Though written for campaigners who hope to practically tackle power and privilege, this guide may also be of use to people who have a general interest in deepening their own understanding of the subject.

What to expect?

This guide contains some tried-and-tested tools and techniques that will help NEON members who are committed to creating truly inclusive spaces by challenging harmful behaviours (including their own) that reinforce certain privileges. The (by no means exhaustive!) content included comes from a variety of sources and features numerous articles, useful skills, tips on starting conversations around power and privilege, and ideas on using the resources you already have to contribute to liberation struggles. If you know of campaigners and activists from beyond the NEON community who are looking for help on this front, this is for them too. This guide is the start of a conversation, not the conclusion of one - its authors welcome suggested contributions from any readers with practical tips to add.

Who is it for?

This guide is for people who are seeking to deepen, share and open up their existing awareness of power and privilege with others - be they colleagues, fellow activists, or friends and family. We hope to offer another edition at a later date for those who are unfamiliar with the concepts outlined here, but curious to learn more.

A note on discomfort

Power and privilege can be uncomfortable or upsetting to explore when it relates to your own advantages. This is natural and if you stick with the challenge at hand, the feeling can become something much more positive.

Power & Privilege

What do we mean by power?
  1. The ability or capacity to do something or act in a particular way.
  2. The ability or capacity to direct or influence the behaviour of others or the course of events.

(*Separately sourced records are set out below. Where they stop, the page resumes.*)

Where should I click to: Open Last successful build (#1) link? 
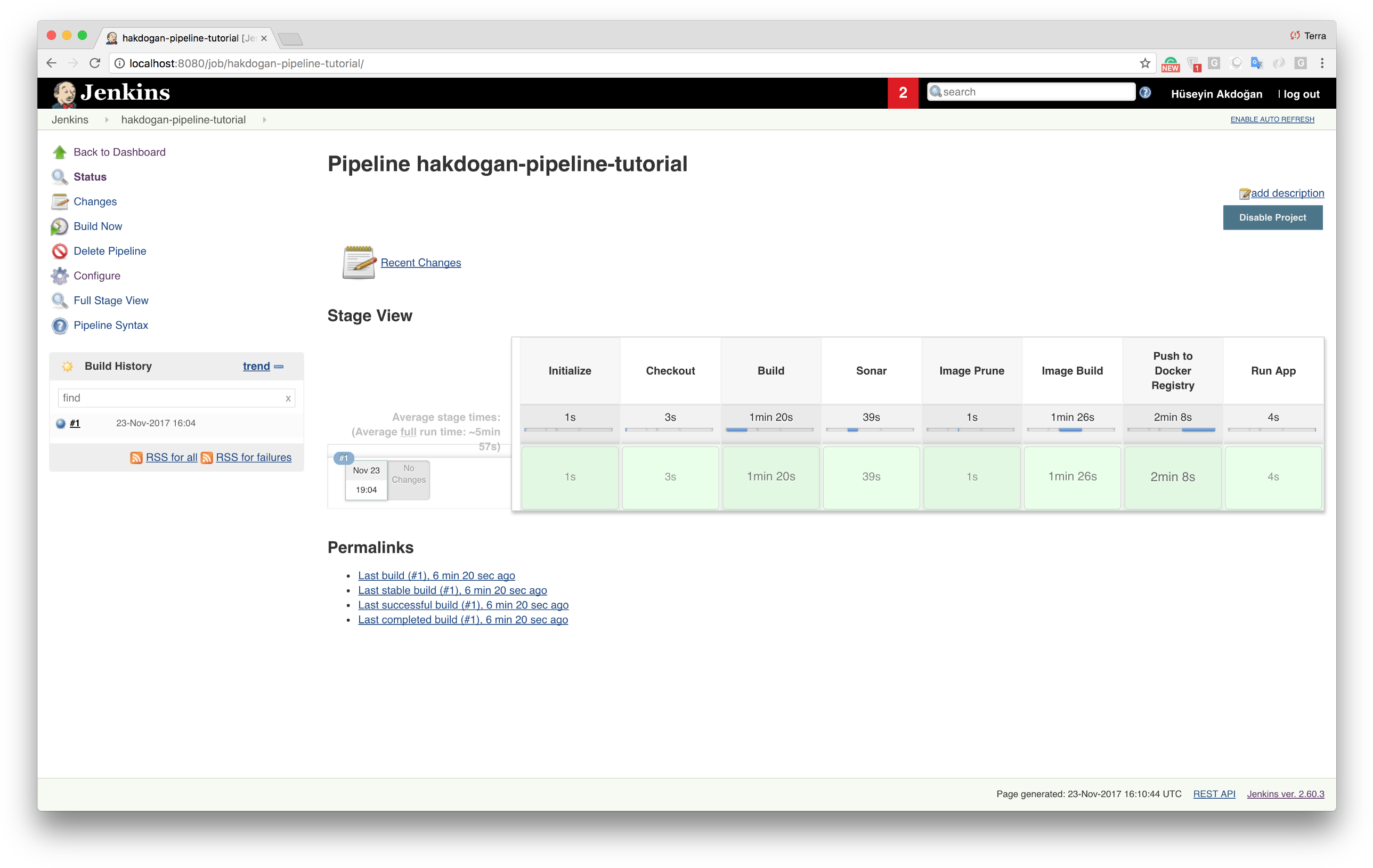(x=462, y=605)
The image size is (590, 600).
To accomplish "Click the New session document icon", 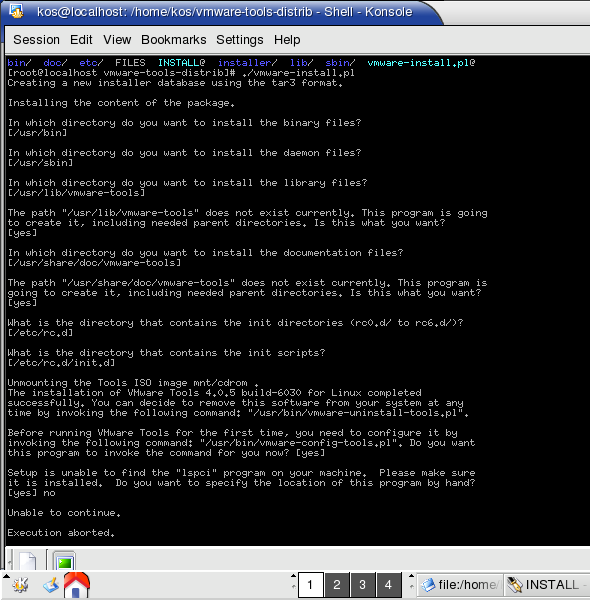I will 28,561.
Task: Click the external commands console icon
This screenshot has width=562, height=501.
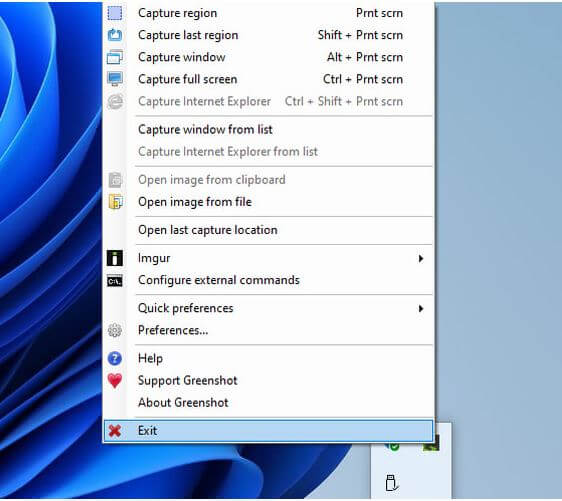Action: [x=115, y=281]
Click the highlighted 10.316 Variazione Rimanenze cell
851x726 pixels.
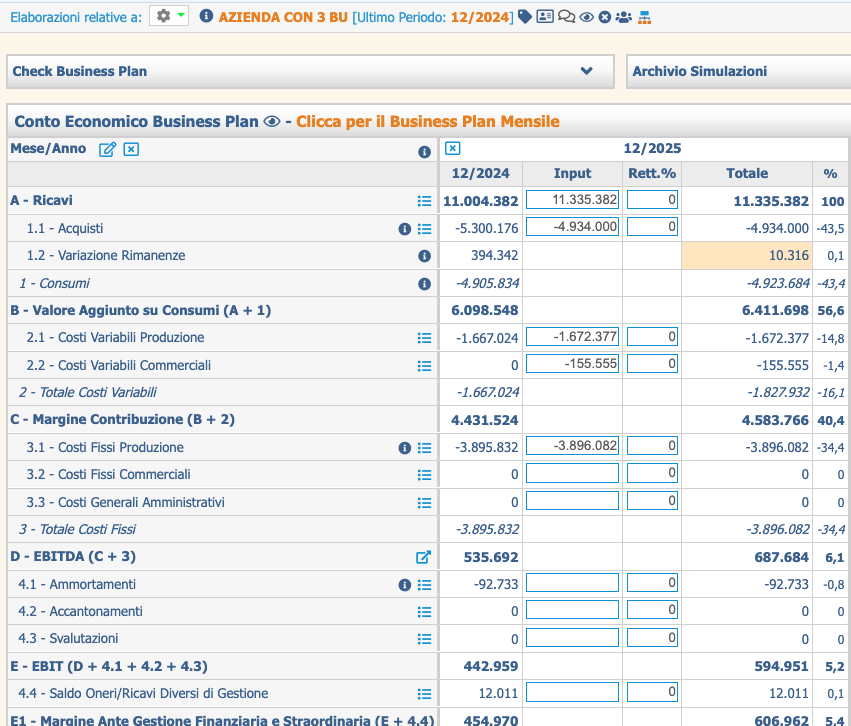pyautogui.click(x=747, y=256)
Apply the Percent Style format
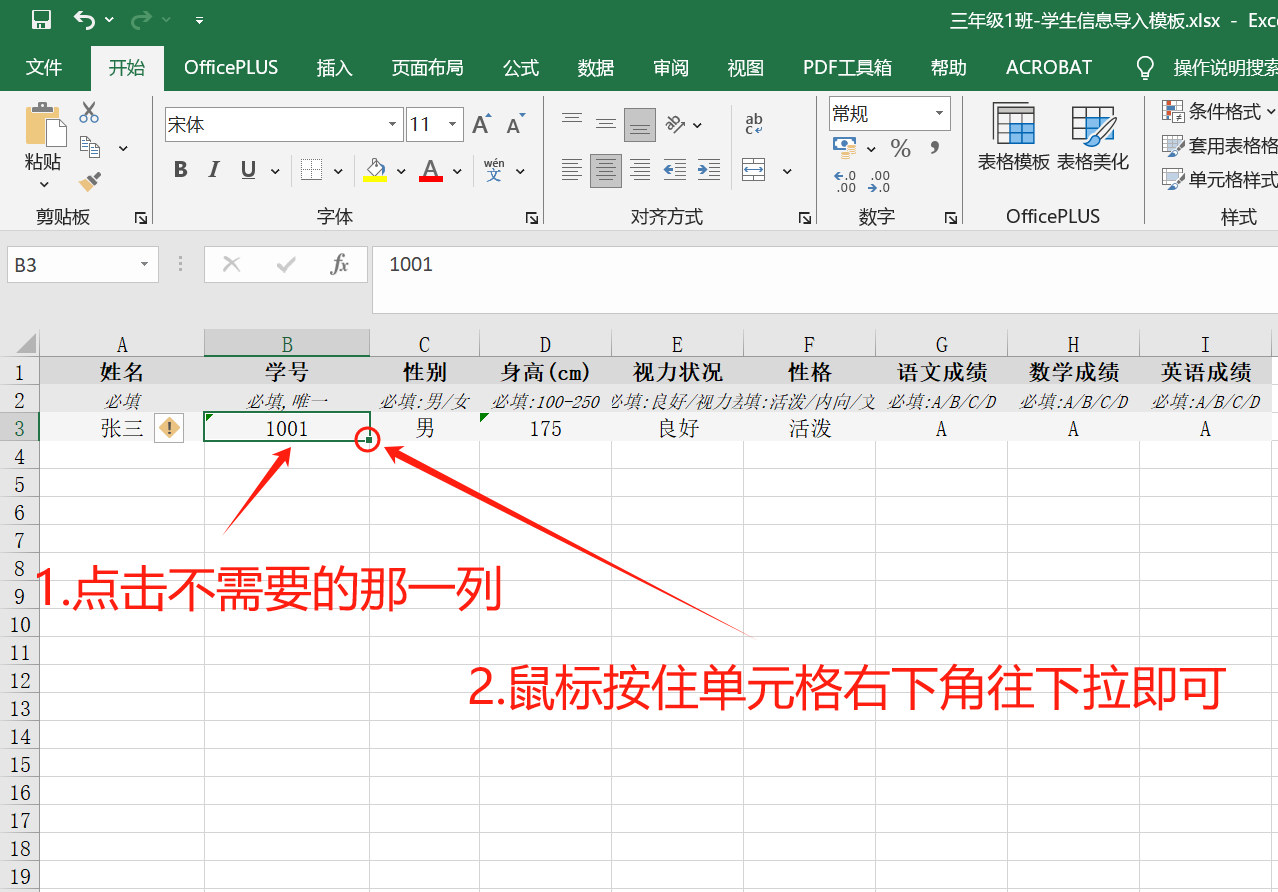Screen dimensions: 1278x892 point(899,148)
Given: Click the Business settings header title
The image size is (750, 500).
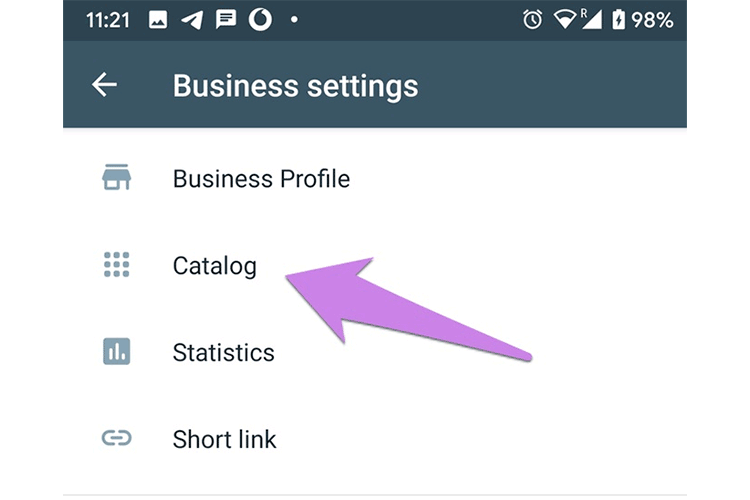Looking at the screenshot, I should 295,85.
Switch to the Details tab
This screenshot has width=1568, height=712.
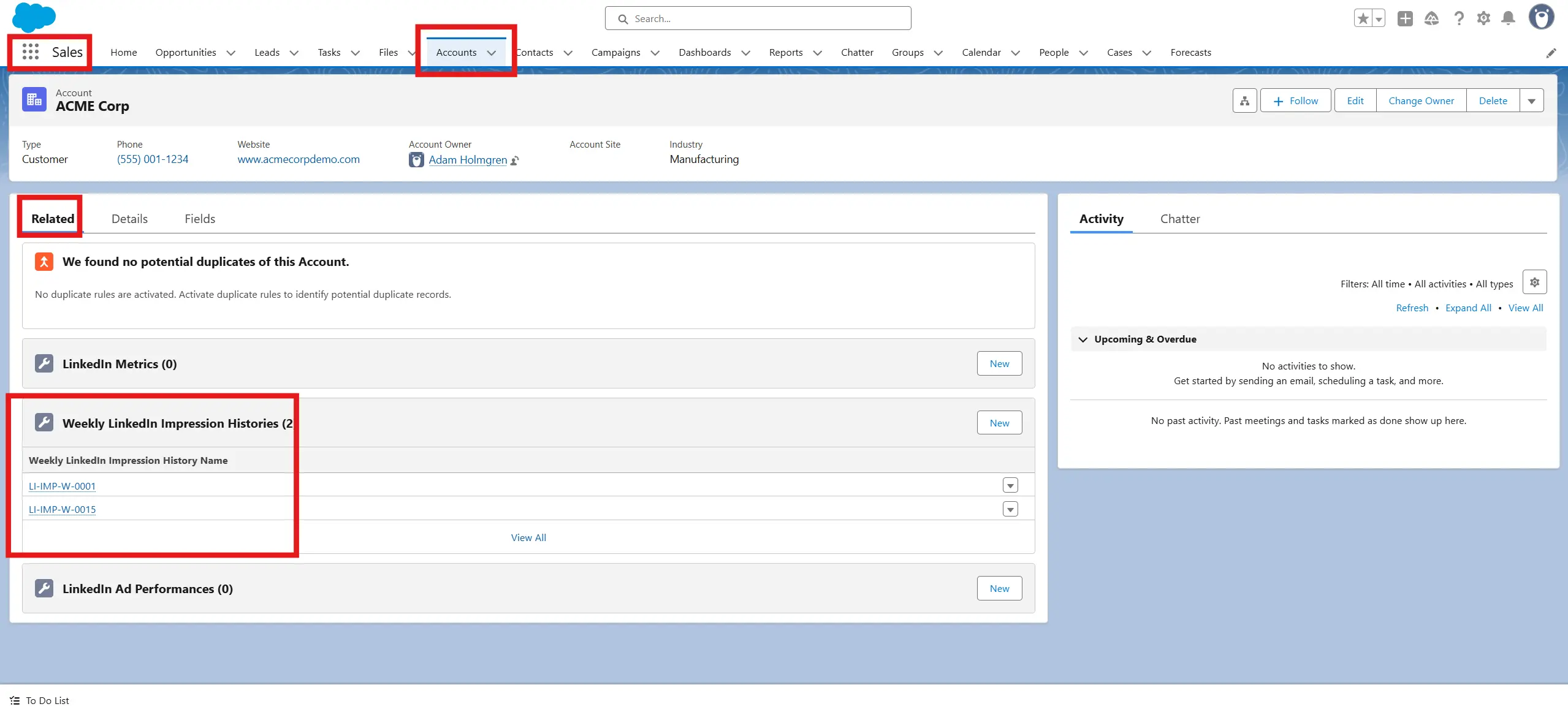[129, 219]
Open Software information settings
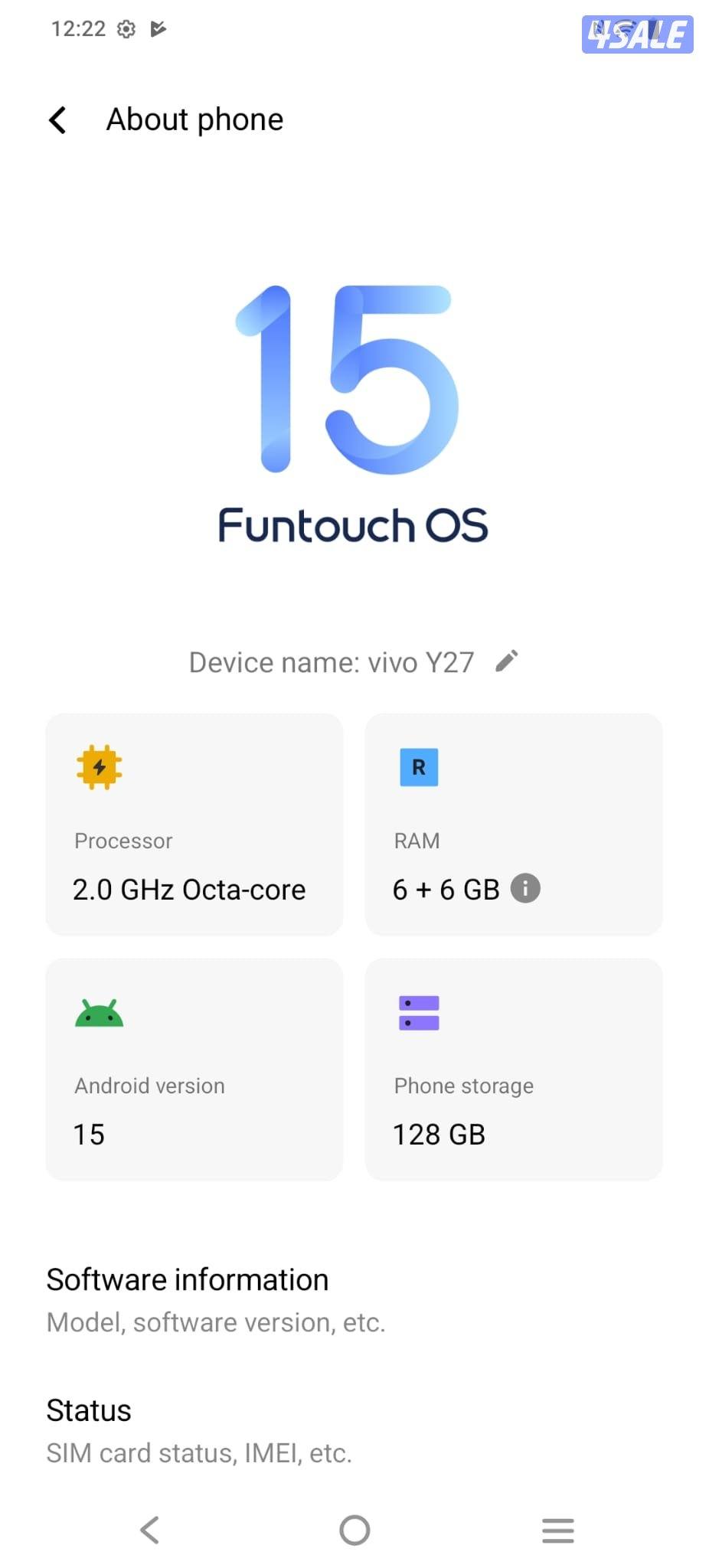The height and width of the screenshot is (1568, 709). click(188, 1295)
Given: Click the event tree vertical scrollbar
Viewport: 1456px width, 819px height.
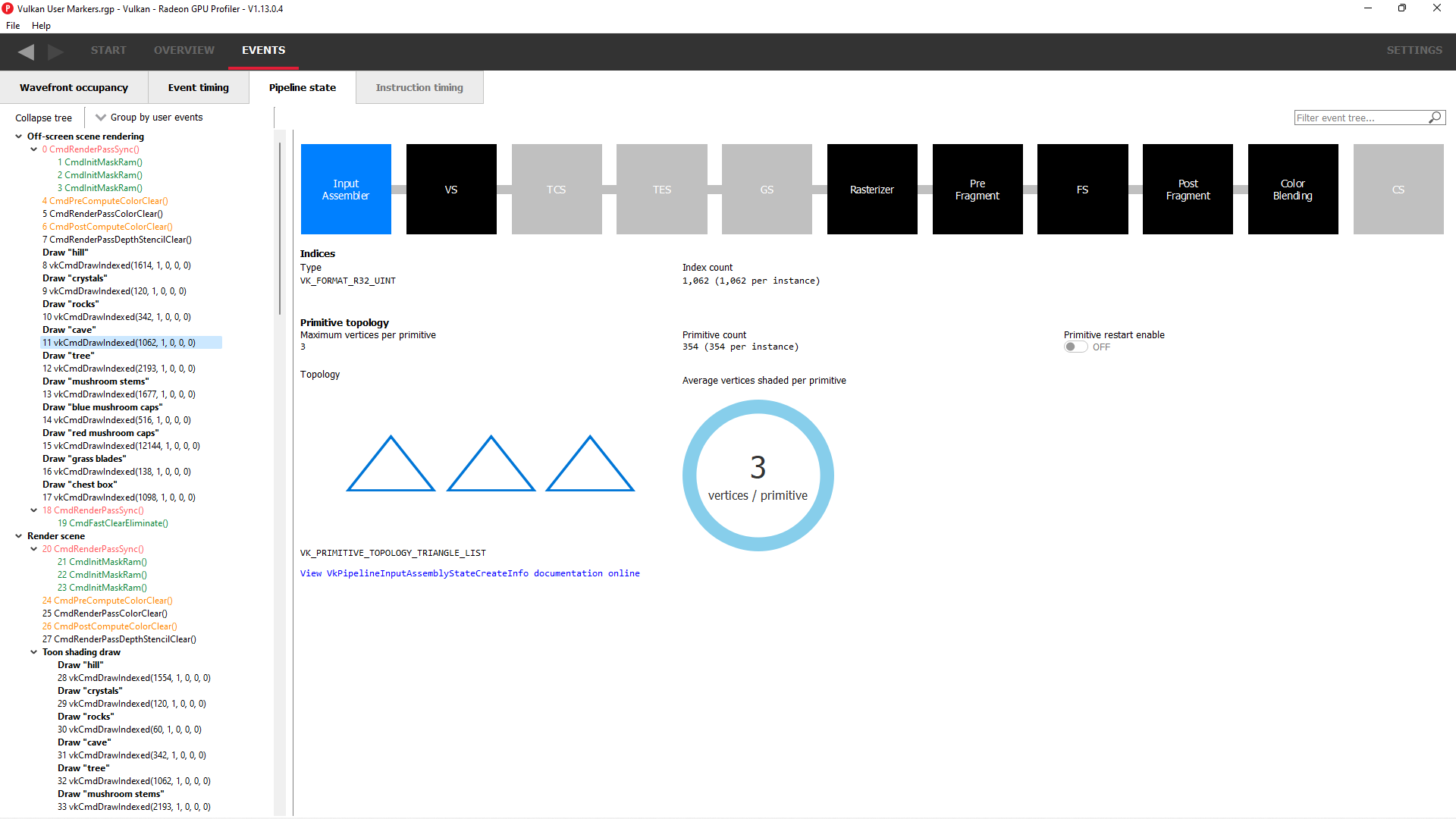Looking at the screenshot, I should tap(280, 228).
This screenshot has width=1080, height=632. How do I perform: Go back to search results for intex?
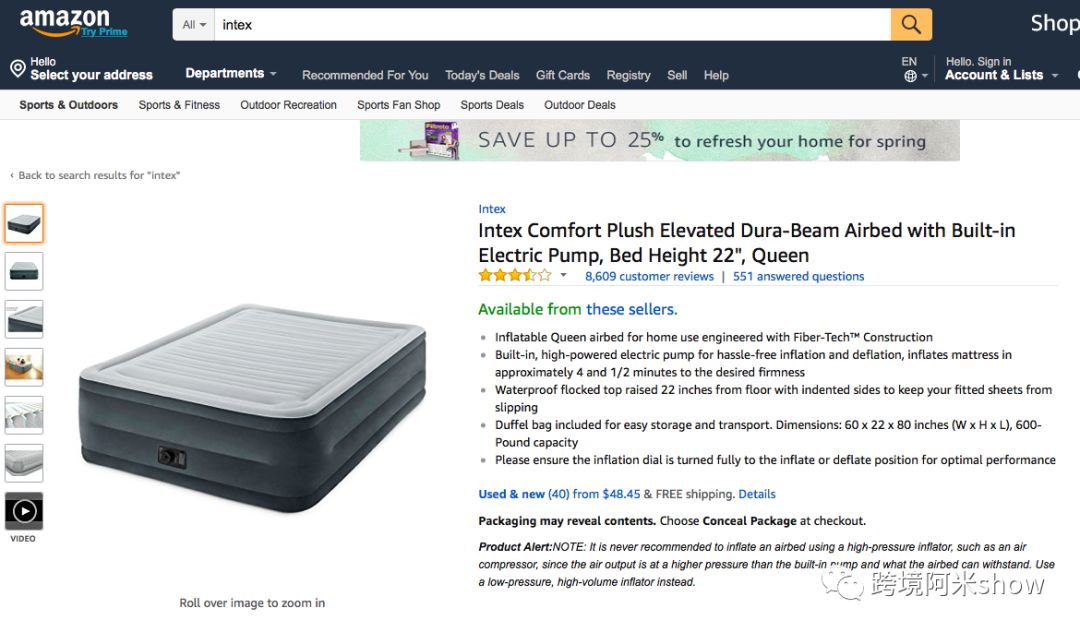tap(95, 176)
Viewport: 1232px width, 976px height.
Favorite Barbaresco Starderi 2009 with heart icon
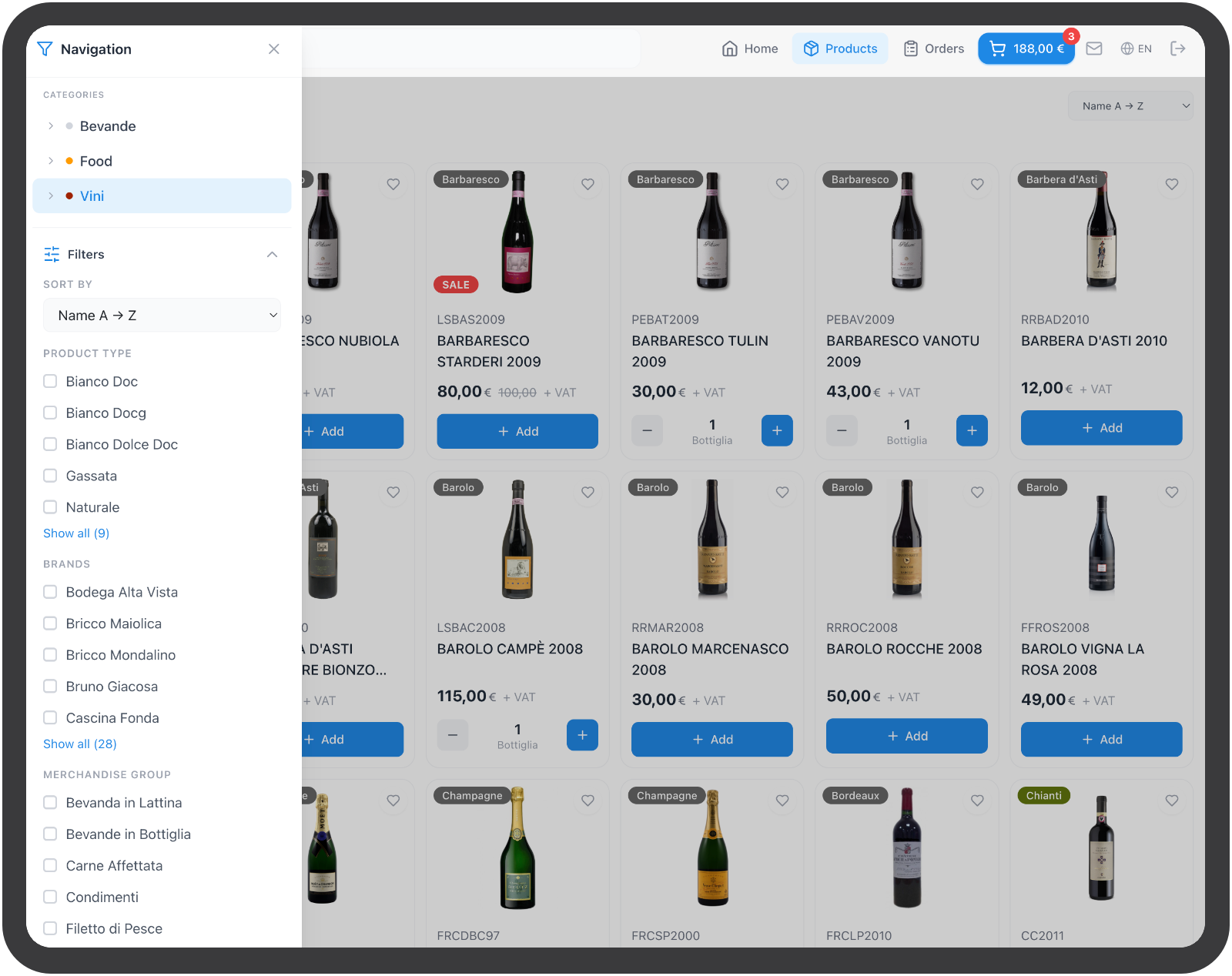point(588,185)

Here, we use the word power to particularly describe the inherited and learnt abilities and behaviours that help people influence their community and wider society. Power itself is neutral. In an abstract sense power can damage or strengthen a community, sometimes both at once. It’s all about being mindful to how power is applied.

Campaigners are increasingly able to recognise and seek to understand their own power, or lack thereof, and understand how they can use it for the benefit of creating inclusive communities.

  • When you speak in a group situation, are you listened to? Do you create space to listen to others?
  • When you propose a new idea, is it explored? If someone else offers you a new idea, do you give it room to be heard?
  • When people say something you disagree with, do you listen and does the way you address it result in change? When you say something others disagree with, is it heard and does it result in change?

For many of us, understanding power and privilege will be a matter of seeing both sides to this - how we are simultaneously disempowered and empowered by social structures and deep, embedded cultures, and how we can disadvantage others whilst at the same time being disadvantaged ourselves in other contexts.

What do we mean by privilege?

Privilege refers to the collective advantages that a person can inherit from birth and/or accumulate over the course of time.

These advantages aren’t innate - they’re constructed by the society in which they exist, and can be seen wherever there are normalised power relations. Everyone is privileged in different ways - your own privilege may lie within your genetics, upbringing, current circumstances, or luck. Some are within our control, and some are not.

Privilege is also related to context - you can enjoy advantages in one culture or social setting that can easily become disadvantages in others.

It's worth taking a lesson from critical race theory, in part to understand white privilege, but to consider others too. This sees racism as an endemic part of society, deeply ingrained legally and culturally, which means it tends to look normal. Formal equal opportunity projects can remedy extreme forms of injustice but do little to deal with the business-as-usual forms of oppression. In such a context, claims to objectivity and 'meritocracy' act as camouflages for inequality.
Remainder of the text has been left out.